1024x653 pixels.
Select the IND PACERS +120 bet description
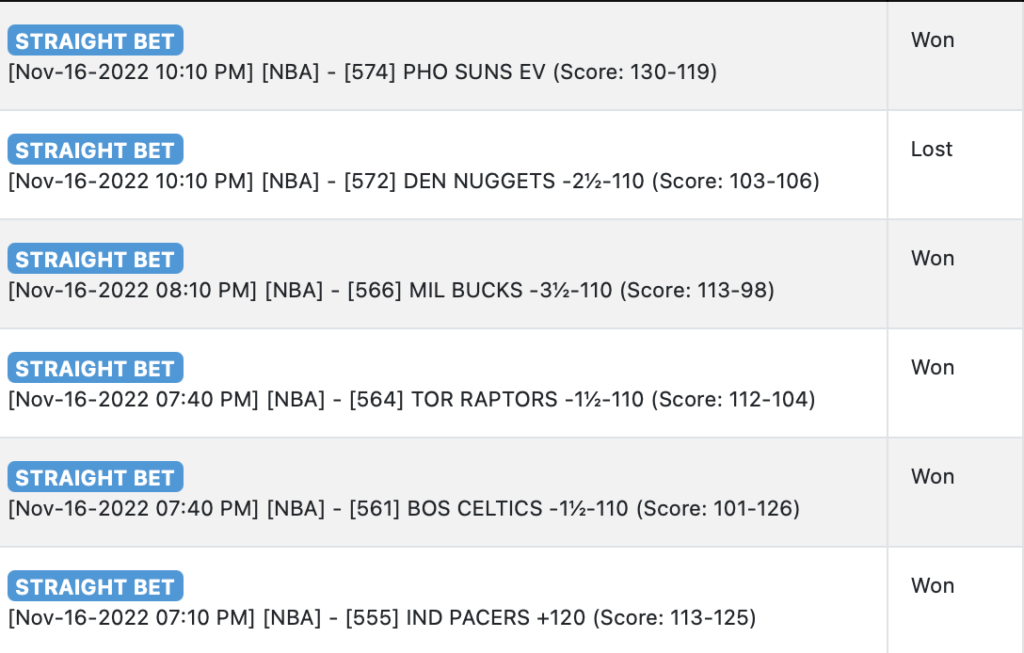click(x=382, y=617)
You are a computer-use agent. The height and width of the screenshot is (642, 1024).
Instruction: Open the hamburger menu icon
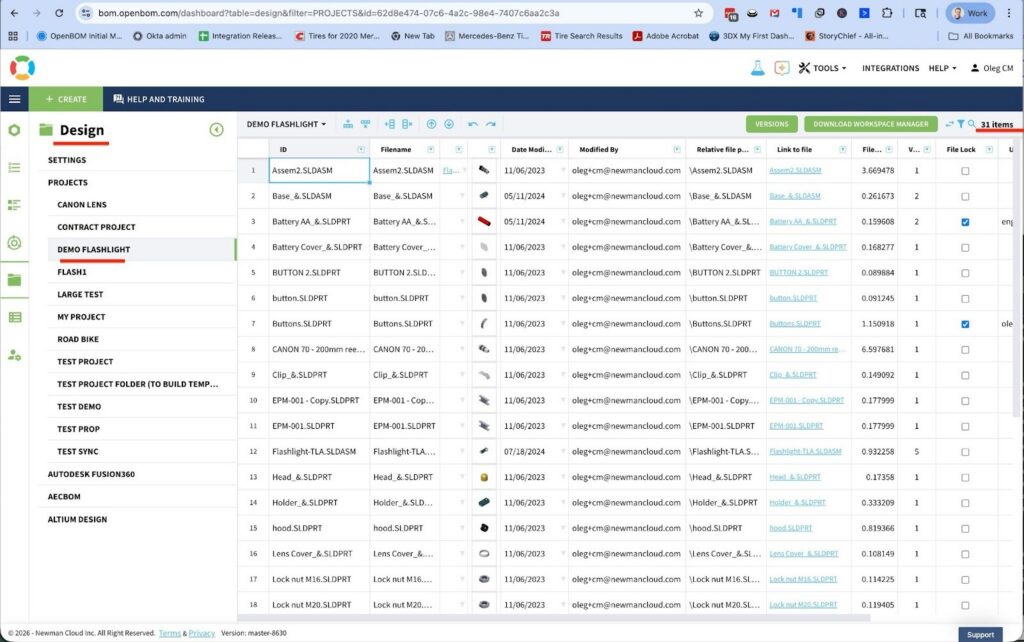14,99
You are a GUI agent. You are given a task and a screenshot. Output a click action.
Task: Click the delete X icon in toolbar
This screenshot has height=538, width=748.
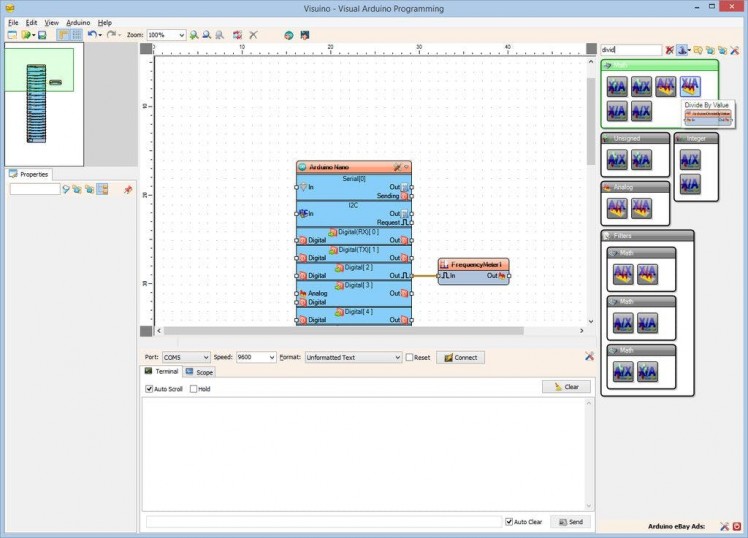[x=253, y=35]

= = = =

**TASK INSTRUCTIONS**
Transcribe every one of the lines above word for word, omitting the pictures.

**TASK ANSWER**
1024x653 pixels.
Select the IND PACERS +120 bet description
click(x=382, y=617)
You are a computer-use agent. The height and width of the screenshot is (642, 1024).
Instruction: Open the hamburger menu icon
14,99
You are a GUI agent. You are given a task and a screenshot. Output a click action.
Task: Click the delete X icon in toolbar
This screenshot has height=538, width=748.
[x=253, y=35]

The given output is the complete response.